▶ [CONSIGNE]:
Dans l'extrait du discours adressé à Bougainville, qu'ont écrit ces hommes sur la lame de métal ?

═══ EXTRAIT DU DOCUMENT ═══

Puis s'adressant à Bougainville, il ajouta : " Et toi, chef des brigands qui t'obéissent, écarte promptement ton vaisseau de notre rive : nous sommes innocents, nous sommes heureux ; et tu ne peux que nuire à notre bonheur. Nous suivons le pur instinct de la nature ; et tu as tenté d'effacer de nos âmes son caractère. Ici tout est à tous ; et tu nous as prêché je ne sais quelle distinction du tien et du mien. Nos filles et nos femmes nous sont communes ; tu as partagé ce privilège avec nous ; et tu es venu allumer en elles des fureurs inconnues. Elles sont devenues folles dans tes bras ; tu es devenu féroce entre les leurs. Elles ont commencé à se haïr ; vous vous êtes égorgés pour elles ; et elles nous sont revenues teintes de votre sang. Nous sommes libres ; et voilà que tu as enfoui dans notre terre le titre de notre futur esclavage. Tu n'es ni un dieu, ni un démon: qui es-tu donc, pour faire des esclaves ? 0rou ! toi qui entends la langue de ces hommes-là, dis-nous à tous, comme tu me l'as dit à moi-même, ce qu'ils ont écrit sur cette lame de métal : Ce pays est à nous. Ce pays est à toi ! et pourquoi ? parce que tu y as mis le pied ? Si un Tahitien débarquait un jour sur vos côtes, et qu'il gravât sur une de vos pierres ou sur l'écorce d'un de vos arbres : Ce pays est aux habitants de Tahiti, qu'en penserais-tu ? Tu es le plus fort ! Et qu'est-ce que cela fait ? Lorsqu'on t'a enlevé une des méprisables bagatelles dont ton bâtiment est rempli, tu t'es récrié, tu t'es vengé ; et dans le même instant tu as projeté au fond de ton cœur le vol de toute une contrée ! Tu n'es pas esclave : tu souffrirais plutôt la mort que de l'être, et tu veux nous asservir ! Tu crois donc que le Tahitien ne sait pas défendre sa liberté et mourir ? Celui dont tu veux t'emparer comme de la brute, le Tahitien est ton frère. Vous êtes deux enfants de la nature ; quel droit as-tu sur lui qu'il n'ait pas sur toi ? Tu es venu ; nous sommes-nous jetés sur ta personne ? avons-nous pillé ton vaisseau ? T'avons-nous saisi et exposé aux flèches de nos ennemis ? T'avons-nous associé dans nos champs au travail de nos animaux ? Nous avons respecté notre image en toi. Laisse-nous nos mœurs ; elles sont plus sages et plus honnêtes que les tiennes ; nous ne voulons point troquer ce que tu appelles notre ignorance, contre tes inutiles lumières.

═══ ENTRÉES EXTRAITES ═══

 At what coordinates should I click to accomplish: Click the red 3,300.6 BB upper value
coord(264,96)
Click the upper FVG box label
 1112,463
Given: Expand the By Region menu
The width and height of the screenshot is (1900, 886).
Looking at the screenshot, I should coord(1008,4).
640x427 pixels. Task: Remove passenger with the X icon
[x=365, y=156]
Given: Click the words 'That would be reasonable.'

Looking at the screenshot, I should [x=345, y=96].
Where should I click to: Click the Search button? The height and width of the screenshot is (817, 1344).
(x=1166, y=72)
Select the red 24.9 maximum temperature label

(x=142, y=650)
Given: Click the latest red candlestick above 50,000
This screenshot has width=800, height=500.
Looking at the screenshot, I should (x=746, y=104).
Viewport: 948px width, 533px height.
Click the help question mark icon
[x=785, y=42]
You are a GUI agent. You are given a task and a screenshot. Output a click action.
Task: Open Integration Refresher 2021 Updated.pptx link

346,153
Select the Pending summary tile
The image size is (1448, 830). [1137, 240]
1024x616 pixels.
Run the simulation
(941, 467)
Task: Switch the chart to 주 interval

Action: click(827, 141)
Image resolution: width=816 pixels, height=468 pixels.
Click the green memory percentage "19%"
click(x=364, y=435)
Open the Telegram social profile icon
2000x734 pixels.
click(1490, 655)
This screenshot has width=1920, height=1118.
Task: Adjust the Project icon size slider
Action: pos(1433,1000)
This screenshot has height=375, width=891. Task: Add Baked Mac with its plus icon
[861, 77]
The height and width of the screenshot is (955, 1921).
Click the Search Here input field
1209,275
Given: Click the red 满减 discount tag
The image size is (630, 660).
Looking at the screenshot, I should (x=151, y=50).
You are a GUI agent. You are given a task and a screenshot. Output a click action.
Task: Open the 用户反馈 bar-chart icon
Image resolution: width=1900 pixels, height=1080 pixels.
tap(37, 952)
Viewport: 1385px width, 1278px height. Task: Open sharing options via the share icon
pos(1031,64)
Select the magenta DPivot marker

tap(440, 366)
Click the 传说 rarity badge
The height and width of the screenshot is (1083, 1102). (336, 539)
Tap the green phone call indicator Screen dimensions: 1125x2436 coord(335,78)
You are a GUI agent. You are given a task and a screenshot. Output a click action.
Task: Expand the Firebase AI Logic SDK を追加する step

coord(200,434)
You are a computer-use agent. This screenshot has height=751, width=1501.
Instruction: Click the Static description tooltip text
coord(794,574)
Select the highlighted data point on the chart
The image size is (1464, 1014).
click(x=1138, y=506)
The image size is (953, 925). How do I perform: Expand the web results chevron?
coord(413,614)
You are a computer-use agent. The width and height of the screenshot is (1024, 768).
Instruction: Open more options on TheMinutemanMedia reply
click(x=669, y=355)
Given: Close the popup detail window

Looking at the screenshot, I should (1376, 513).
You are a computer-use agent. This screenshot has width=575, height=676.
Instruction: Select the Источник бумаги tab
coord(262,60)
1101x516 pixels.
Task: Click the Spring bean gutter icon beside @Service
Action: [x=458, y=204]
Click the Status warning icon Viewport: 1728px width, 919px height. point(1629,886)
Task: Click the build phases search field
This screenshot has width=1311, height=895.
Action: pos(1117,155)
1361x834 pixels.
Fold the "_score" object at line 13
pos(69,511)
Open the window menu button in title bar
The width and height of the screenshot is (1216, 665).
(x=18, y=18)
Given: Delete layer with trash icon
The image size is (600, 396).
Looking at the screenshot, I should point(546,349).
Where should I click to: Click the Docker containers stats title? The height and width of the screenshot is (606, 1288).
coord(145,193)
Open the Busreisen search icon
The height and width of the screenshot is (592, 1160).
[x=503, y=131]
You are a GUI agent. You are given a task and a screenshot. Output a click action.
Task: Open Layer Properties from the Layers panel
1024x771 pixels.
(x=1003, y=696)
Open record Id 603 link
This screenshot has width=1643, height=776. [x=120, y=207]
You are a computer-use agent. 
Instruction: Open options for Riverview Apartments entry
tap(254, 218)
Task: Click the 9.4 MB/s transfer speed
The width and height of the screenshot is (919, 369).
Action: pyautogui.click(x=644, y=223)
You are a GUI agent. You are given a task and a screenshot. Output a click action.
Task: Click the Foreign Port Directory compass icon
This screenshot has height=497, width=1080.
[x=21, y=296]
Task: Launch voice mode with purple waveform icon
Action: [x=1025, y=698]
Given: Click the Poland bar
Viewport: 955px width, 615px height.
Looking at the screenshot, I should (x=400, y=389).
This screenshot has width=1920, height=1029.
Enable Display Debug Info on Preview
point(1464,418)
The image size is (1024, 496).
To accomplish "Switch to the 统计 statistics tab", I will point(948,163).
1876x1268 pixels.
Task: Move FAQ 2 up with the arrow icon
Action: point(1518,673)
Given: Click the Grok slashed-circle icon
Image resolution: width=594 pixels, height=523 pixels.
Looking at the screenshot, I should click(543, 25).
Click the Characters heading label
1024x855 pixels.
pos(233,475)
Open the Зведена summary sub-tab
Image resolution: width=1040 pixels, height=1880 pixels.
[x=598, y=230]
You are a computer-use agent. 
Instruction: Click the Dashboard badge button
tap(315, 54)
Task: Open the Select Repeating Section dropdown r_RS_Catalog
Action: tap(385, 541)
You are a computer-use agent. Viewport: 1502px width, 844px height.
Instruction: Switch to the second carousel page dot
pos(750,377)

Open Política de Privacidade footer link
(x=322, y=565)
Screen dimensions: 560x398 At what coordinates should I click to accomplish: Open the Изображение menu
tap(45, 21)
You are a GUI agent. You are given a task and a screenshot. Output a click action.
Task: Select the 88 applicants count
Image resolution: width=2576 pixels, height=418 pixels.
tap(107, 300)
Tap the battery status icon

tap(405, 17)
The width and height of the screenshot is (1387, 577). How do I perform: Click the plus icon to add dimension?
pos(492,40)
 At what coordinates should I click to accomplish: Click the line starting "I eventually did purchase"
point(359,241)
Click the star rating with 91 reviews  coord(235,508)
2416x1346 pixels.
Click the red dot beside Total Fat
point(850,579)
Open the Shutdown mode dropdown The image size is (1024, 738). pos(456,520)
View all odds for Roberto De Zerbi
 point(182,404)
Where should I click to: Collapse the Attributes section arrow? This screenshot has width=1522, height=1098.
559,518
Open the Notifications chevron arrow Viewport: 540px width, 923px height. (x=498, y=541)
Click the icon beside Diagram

═══

▶ [RÉPONSE]:
Ce pays est à nous.